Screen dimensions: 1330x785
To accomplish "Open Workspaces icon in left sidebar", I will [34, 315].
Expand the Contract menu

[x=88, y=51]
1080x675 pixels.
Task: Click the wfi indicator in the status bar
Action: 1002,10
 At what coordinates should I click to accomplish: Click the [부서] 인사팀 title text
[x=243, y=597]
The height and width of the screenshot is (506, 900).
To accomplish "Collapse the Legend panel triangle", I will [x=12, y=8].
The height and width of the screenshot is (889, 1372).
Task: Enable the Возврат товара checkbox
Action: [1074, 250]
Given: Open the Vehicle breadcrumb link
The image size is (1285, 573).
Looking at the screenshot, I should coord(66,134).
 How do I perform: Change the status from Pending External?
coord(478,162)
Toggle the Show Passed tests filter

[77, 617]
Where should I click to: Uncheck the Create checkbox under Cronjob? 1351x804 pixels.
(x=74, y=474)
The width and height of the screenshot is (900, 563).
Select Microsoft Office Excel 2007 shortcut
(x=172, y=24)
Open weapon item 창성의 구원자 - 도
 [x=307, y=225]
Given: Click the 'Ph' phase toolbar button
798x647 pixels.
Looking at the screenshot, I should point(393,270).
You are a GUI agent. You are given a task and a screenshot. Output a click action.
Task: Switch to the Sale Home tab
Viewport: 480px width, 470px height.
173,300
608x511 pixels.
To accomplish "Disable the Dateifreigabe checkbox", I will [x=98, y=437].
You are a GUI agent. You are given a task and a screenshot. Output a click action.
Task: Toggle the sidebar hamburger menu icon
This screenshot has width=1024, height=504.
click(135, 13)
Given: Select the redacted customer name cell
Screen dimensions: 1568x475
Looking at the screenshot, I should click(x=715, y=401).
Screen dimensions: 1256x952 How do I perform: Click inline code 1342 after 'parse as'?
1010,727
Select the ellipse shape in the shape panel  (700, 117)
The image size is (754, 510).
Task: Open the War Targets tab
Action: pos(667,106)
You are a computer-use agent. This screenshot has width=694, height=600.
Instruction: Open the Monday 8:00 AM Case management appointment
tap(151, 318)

» **What to work on**
Where the line containing "Screen dimensions: 1568x475" appears in the records above, begin copying and continue through the last line; copy each line exactly and include no others.

» **Task result**
Screen dimensions: 1568x475
Looking at the screenshot, I should click(x=715, y=401).
Screen dimensions: 1256x952 How do I perform: Click inline code 1342 after 'parse as'?
1010,727
Select the ellipse shape in the shape panel  (700, 117)
The image size is (754, 510).
Task: Open the War Targets tab
Action: pos(667,106)
You are a computer-use agent. This screenshot has width=694, height=600.
Instruction: Open the Monday 8:00 AM Case management appointment
tap(151, 318)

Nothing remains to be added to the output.